TEXTAUSZUG:
====================

Jugendämter in Not: Wenn Kinder das System sprengen
Was passiert mit Kindern und Jugendlichen, bei denen keine Maßnahme greift? Eine reizarme Umgebung soll helfen.
Zwölf Jahre war der Junge alt, seit seiner Einschulung hatte er bereits knapp 20 Maßnahmen des Jugendamts durchlaufen. Ein Auszug seiner Taten: Er hatte eine Wohnung zerlegt, einem anderen Kind die Haare angezündet, mit 11 Jahren eine 6-Jährige vergewaltigt. Nachdem er einen Erzieher mit dem Messer verletzt hatte, bekam er sogar beim Kinder- und Jugendnotdienst Hausverbot. In ganz Deutschland wollte keine Einrichtung den Neuköllner Jungen mehr aufnehmen. Es sind Fälle wie diese, die das ohnehin überlastete Kinderschutzsystem der Jugendämter auf eine besondere Probe stellen. „Wir brauchen dafür eine berlinweite Lösung“, fordert Falko Liecke (CDU), Jugendstadtrat in Neukölln.
„Systemsprenger“ werden die Jugendlichen intern genannt, bei denen keine Maßnahme des Jugendamts mehr greift; die sich und andere immer wieder in Gefahr bringen. Mit rund einem Dutzend von ihnen sind die Berliner Behörden jährlich konfrontiert, in Neukölln ist es eine Handvoll pro Jahr. Nicht viele, aber sie kosten immens viel Zeit, Geld und Nerven, sagt Liecke.
Den Zwölfjährigen hatte man 2012 zu einer Familie nach Kirgisien geschickt, 5.000 Kilometer von Berlin entfernt.
In der reizarmen Umgebung eines Bauernhofs werde er unterrichtet und entwickle sich inzwischen recht gut, berichtet Liecke.
Schon 2009 hatte das Neuköllner Jugendamt einen besonders auffälligen Jugendlichen zur Resozialisierung in den zentralasiatischen Staat geschickt. Im Frühjahr war der inzwischen 18-Jährige nach Berlin zurückgekehrt, er verübte schon in der ersten Woche eine Raubtat und saß vier Wochen in Haft. Seine Prognose ist trotz der Zeit in Kirgisien schlecht. „Aber immerhin gab es fünf Jahre lang keine Opfer“, sagt Liecke.
Versagt bei diesen Extremfällen das Kinderschutzsystem, fehlen die richtigen Hilfen? Oder kommen sie zu spät? Häufig seien die Ursachen für solch enthemmtes und aggressives Verhalten schon in der frühesten Kindheit zu finden, sagt Jugendstadtrat Liecke.
Weil dann die richtige Einrichtung fehle, die diese Kinder langfristig betreuen könne, werden sie von einer Maßnahme zur nächsten geschickt. Am Ende zahlen die Jugendämter für derart schwierige Fälle, die kaum ein Träger mehr aufnehmen will, Tagessätze bis zu 470 Euro.
Im Senat hat man sich inzwischen der Problematik angenommen und einen Arbeitskreis für den Umgang mit den „verhaltensschwierigen“ Jugendlichen gegründet. Für das Frühjahr 2015 werden erste Ergebnisse erwartet.

====================

BEREITGESTELLTES MATERIAL:
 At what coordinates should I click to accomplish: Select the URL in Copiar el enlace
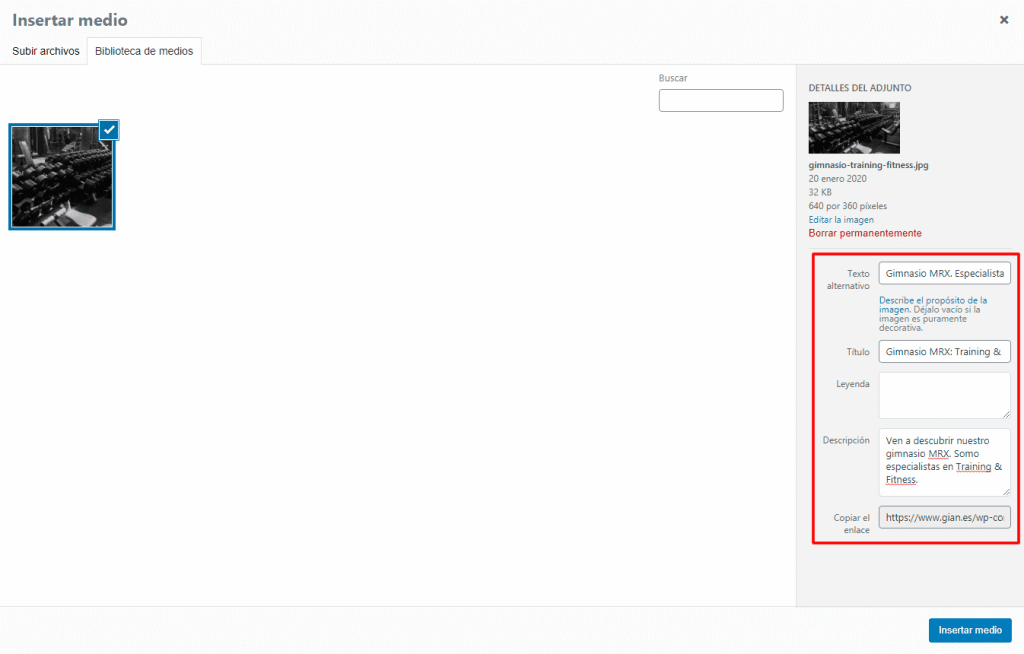coord(944,517)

====================

AUFGABENSTELLUNG:
#1 Stimmen die folgenden Aussagen mit dem Artikel über Systemsprenger überein? Antworte zu jeder Aussage mit Ja oder Nein und zitiere die entscheidenden Worte des Artikels wörtlich.
(a) Der Zwölfjährige wurde 2012 zu einer Familie nach Kirgisien geschickt.
(b) In Neukölln hat man es jährlich mit rund einem Dutzend Systemsprengern zu tun.
(c) Für besonders schwierige Fälle zahlen die Jugendämter Tagessätze von bis zu 470 Euro.
#2 Gib den Abschnitt des Artikels über Systemsprenger von „Jugendämter in Not: Wenn“ bis „Umgebung soll helfen.“ unverändert wieder.

LÖSUNGEN:
#1
(a) Ja: „Den Zwölfjährigen hatte man 2012 zu einer Familie nach Kirgisien geschickt“
(b) Nein: „in Neukölln ist es eine Handvoll pro Jahr“
(c) Ja: „Am Ende zahlen die Jugendämter für derart schwierige Fälle, die kaum ein Träger mehr aufnehmen will, Tagessätze bis zu 470 Euro.“

#2
Jugendämter in Not: Wenn Kinder das System sprengen
Was passiert mit Kindern und Jugendlichen, bei denen keine Maßnahme greift? Eine reizarme Umgebung soll helfen.